◆ **MATERIAL FOR THIS EXERCISE**
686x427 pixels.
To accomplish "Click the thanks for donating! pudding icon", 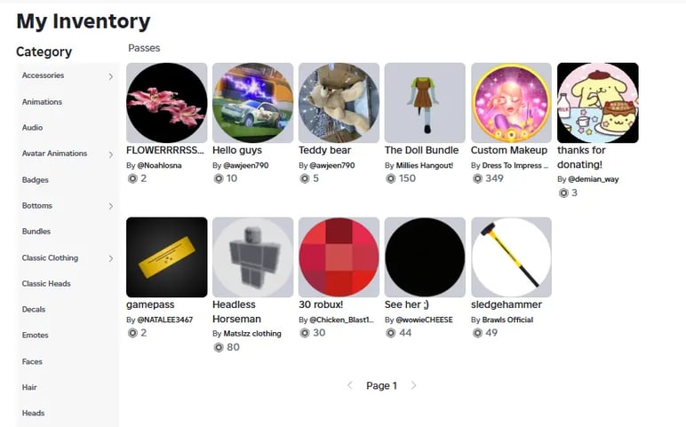I will click(598, 103).
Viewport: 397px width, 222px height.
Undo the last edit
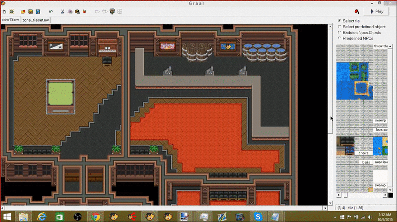click(x=51, y=11)
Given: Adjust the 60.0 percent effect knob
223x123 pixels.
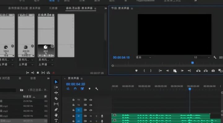Looking at the screenshot, I should point(46,47).
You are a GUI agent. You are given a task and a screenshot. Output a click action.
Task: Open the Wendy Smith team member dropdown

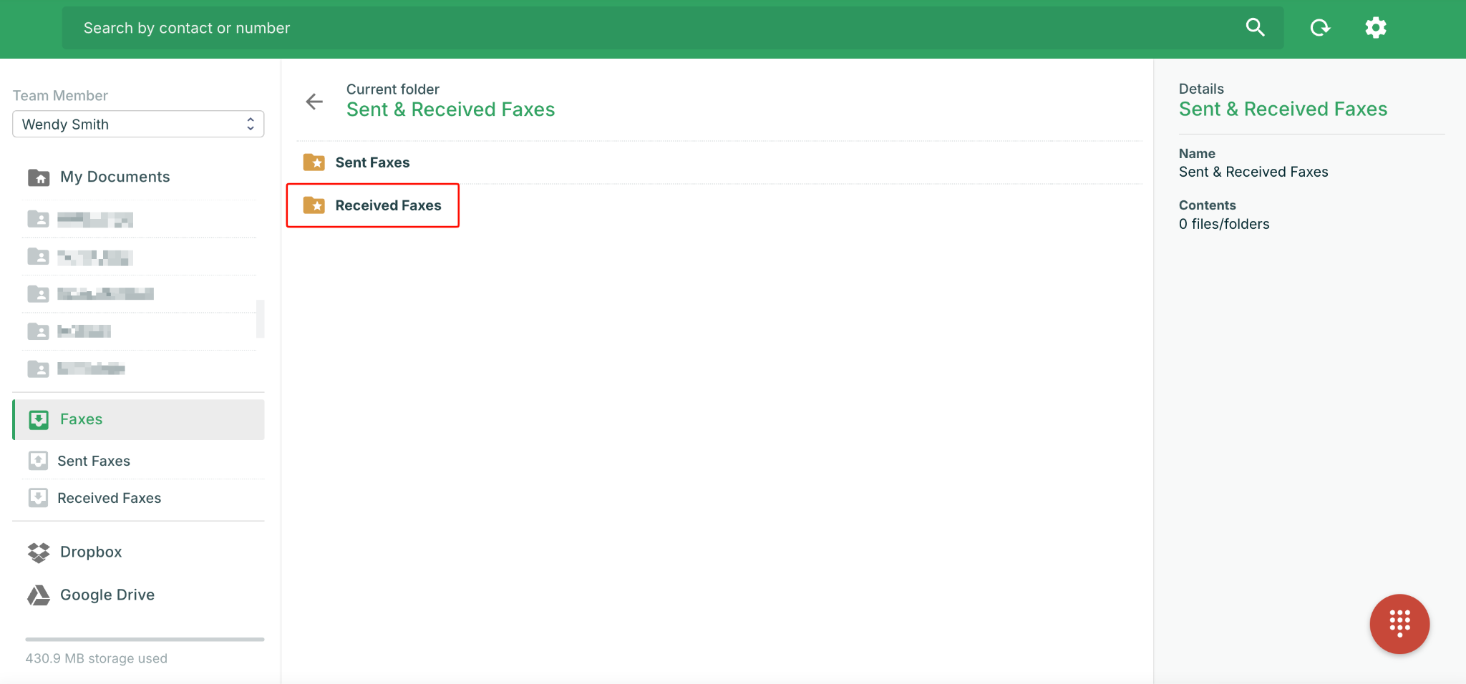pos(138,124)
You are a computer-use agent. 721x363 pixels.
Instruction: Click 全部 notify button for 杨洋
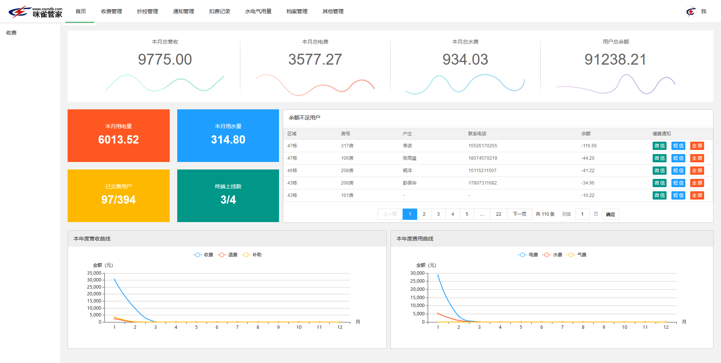point(697,171)
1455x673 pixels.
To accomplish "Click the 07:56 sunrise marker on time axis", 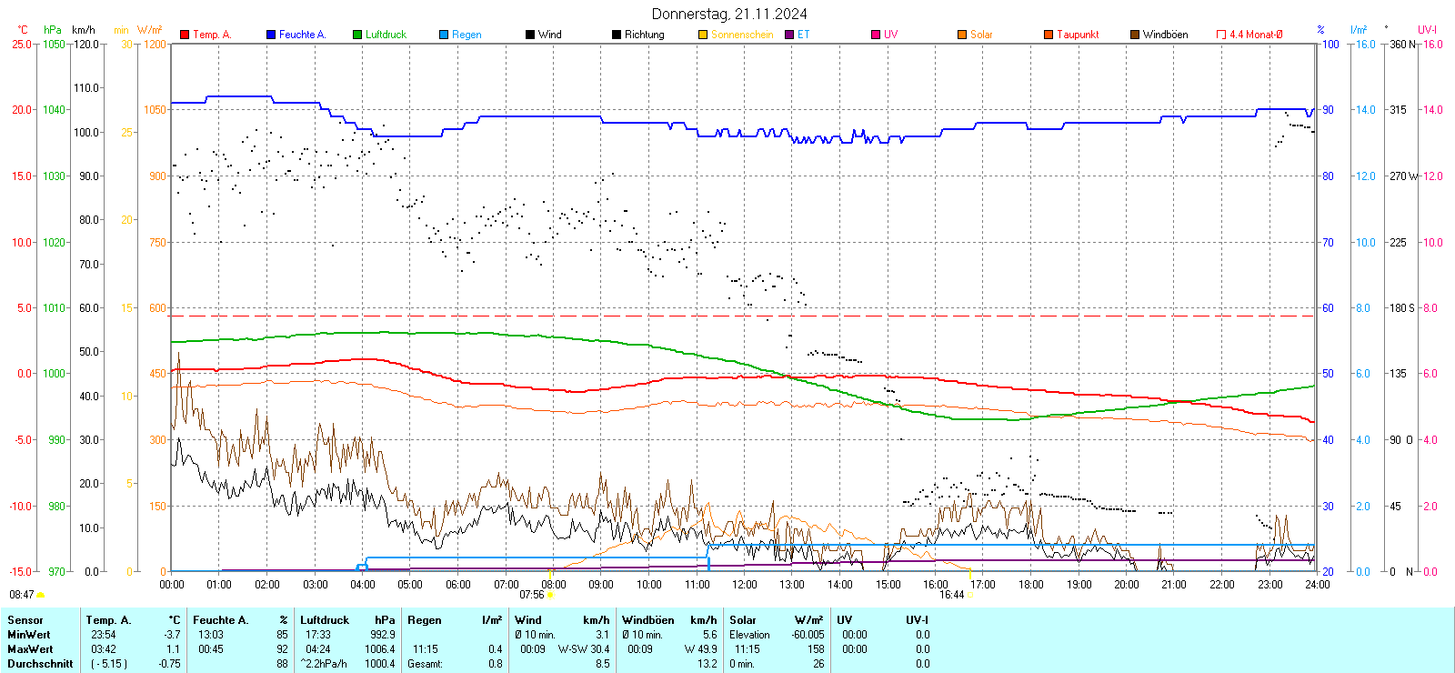I will tap(532, 595).
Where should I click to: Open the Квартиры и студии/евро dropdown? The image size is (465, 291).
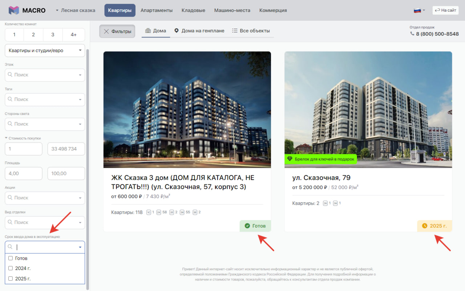[x=45, y=51]
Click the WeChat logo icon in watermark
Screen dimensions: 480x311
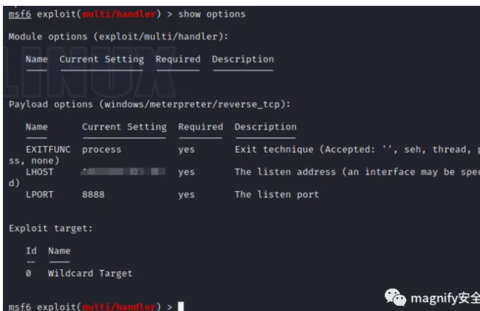(395, 297)
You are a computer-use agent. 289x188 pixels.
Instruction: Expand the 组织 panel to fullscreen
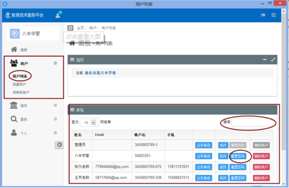(x=273, y=60)
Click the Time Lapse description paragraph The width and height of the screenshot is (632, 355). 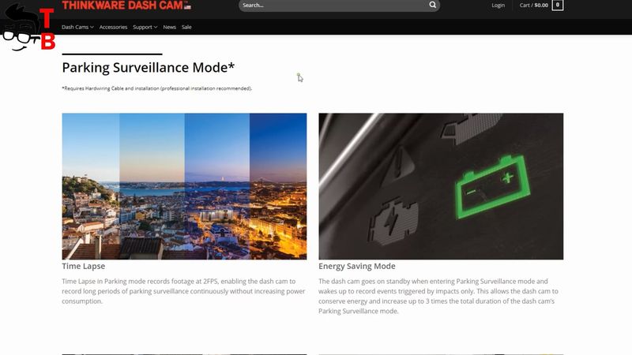[x=183, y=291]
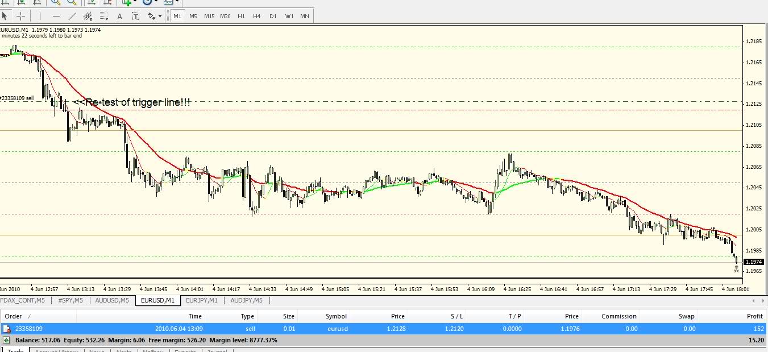Toggle the H1 timeframe button
Viewport: 768px width, 352px height.
pos(241,16)
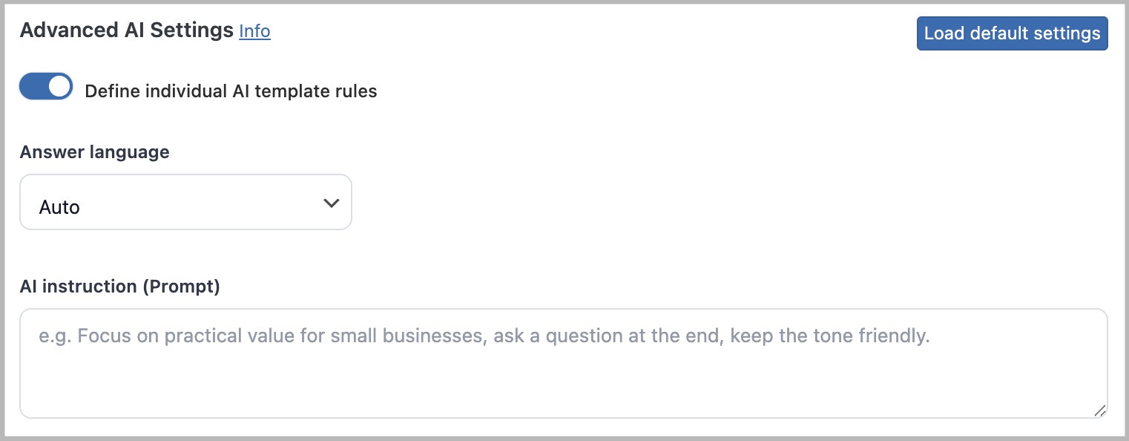Viewport: 1129px width, 441px height.
Task: Click the "Define individual AI template rules" label
Action: [x=231, y=91]
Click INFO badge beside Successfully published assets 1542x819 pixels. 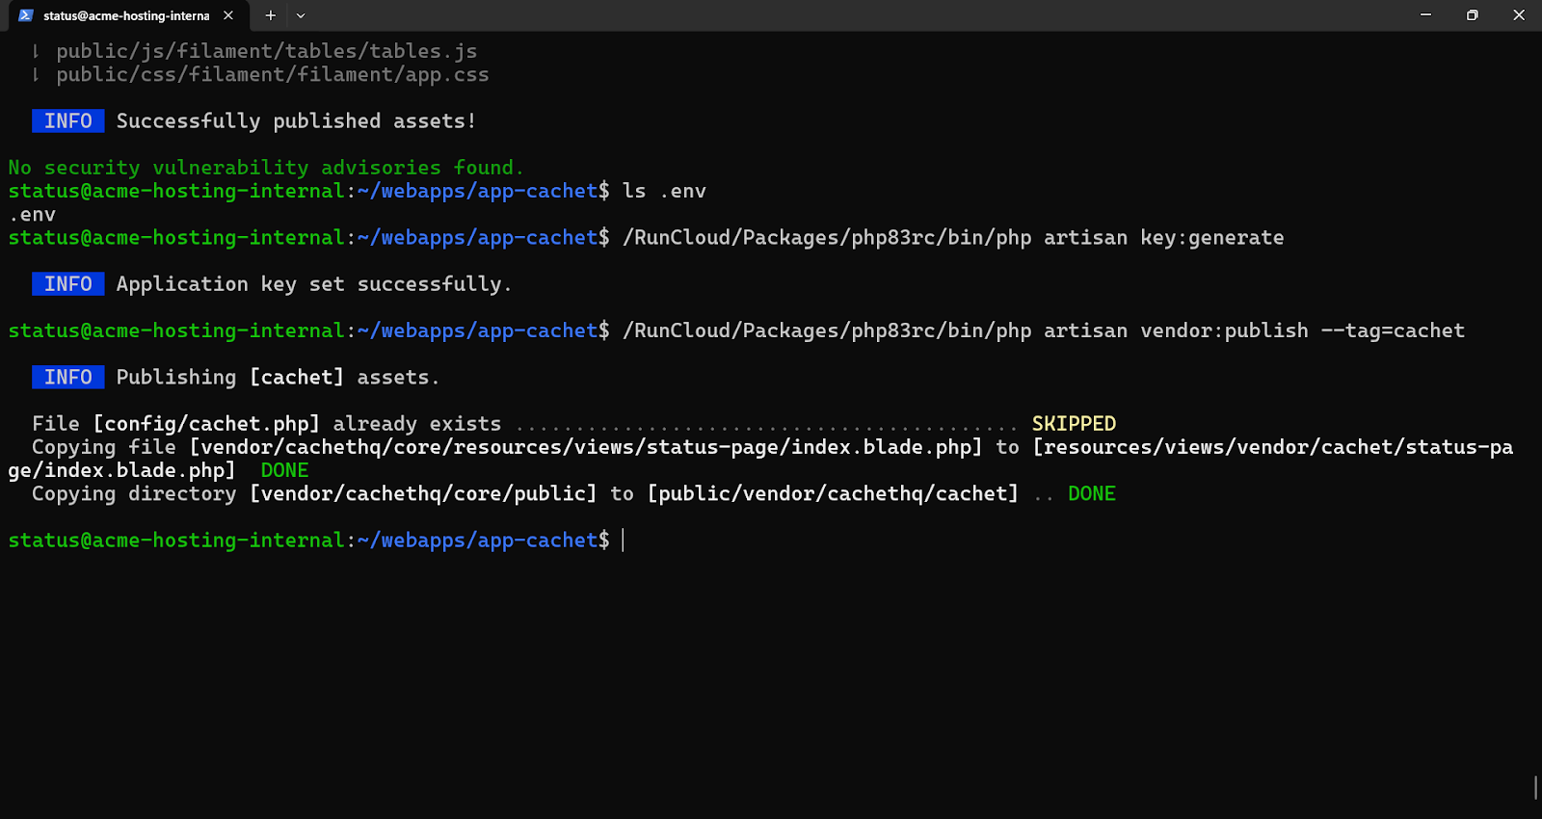tap(68, 121)
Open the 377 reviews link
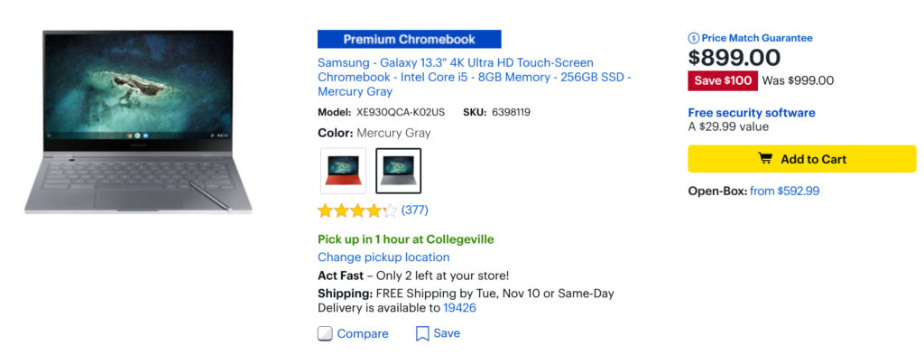 pos(415,210)
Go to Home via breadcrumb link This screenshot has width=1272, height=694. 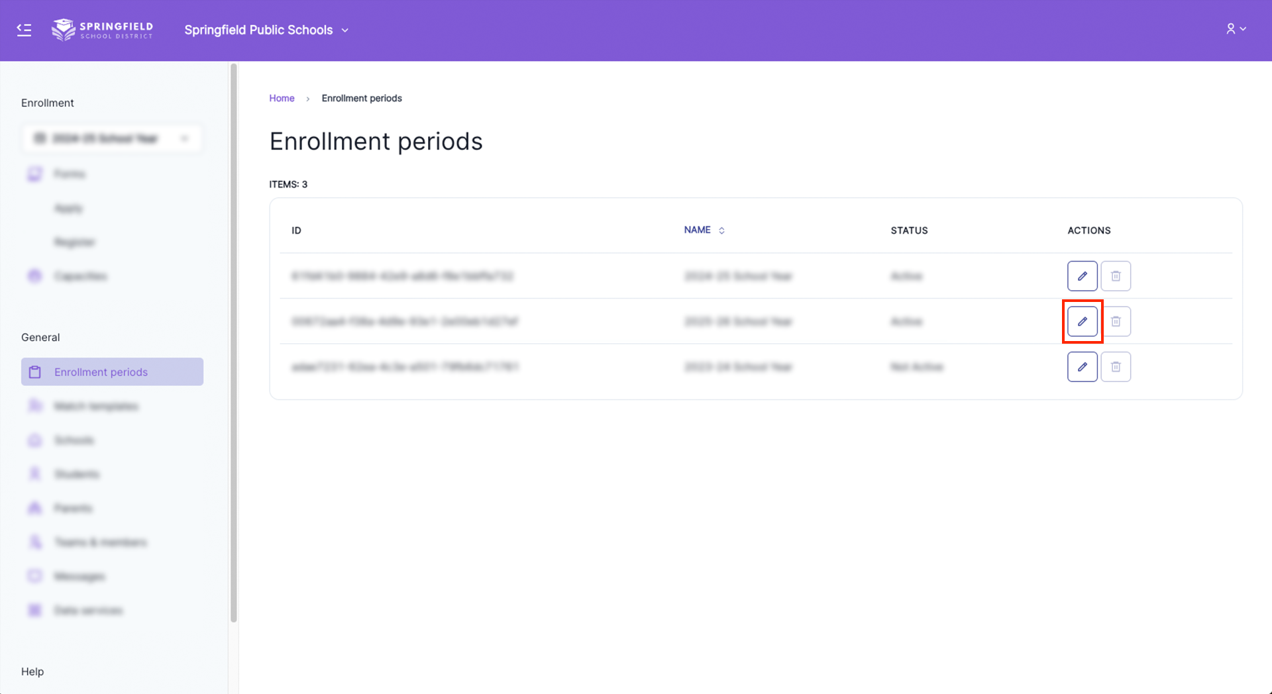pos(282,98)
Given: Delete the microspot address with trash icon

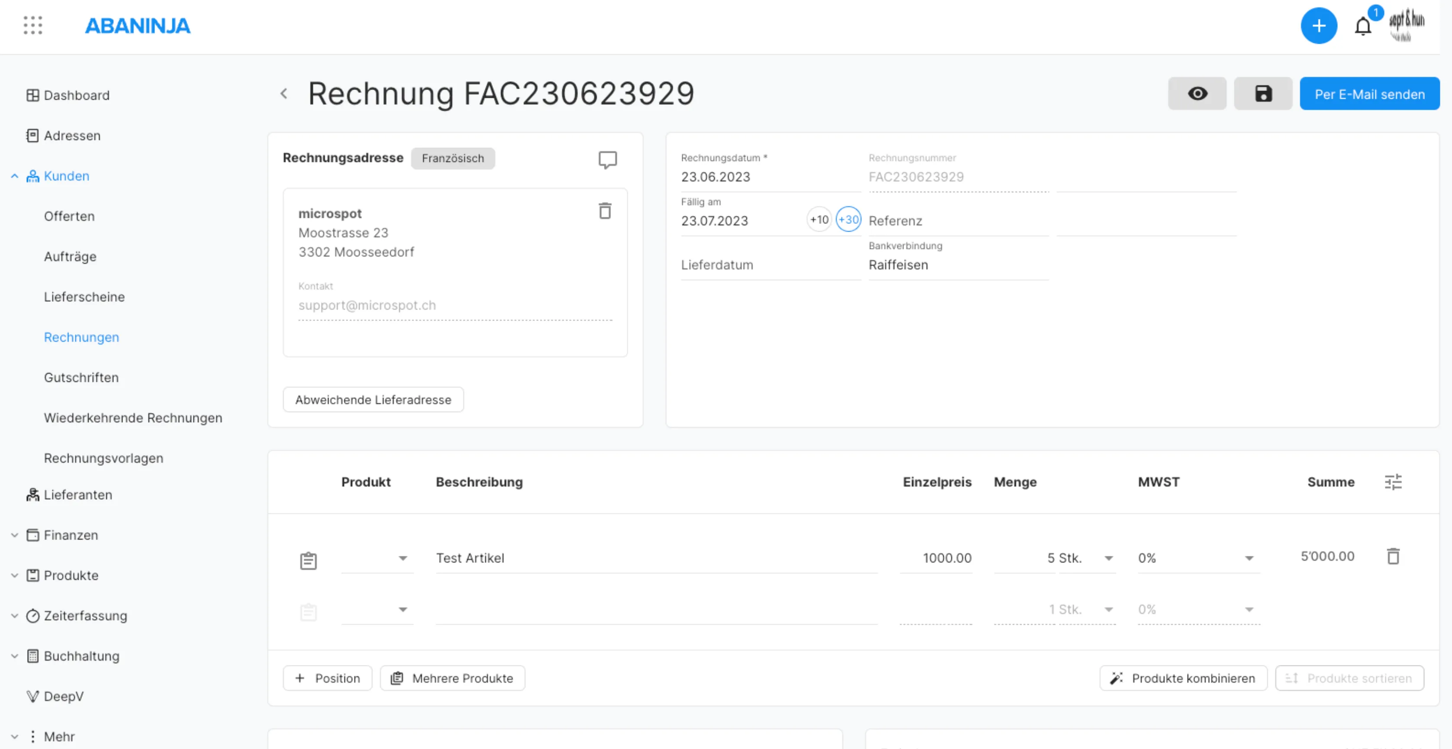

◆ **TASK DETAILS**
For the material above, how many lines contain the word "agent"? Only the number should be given.

◆ **COMPLETED EXERCISE**
3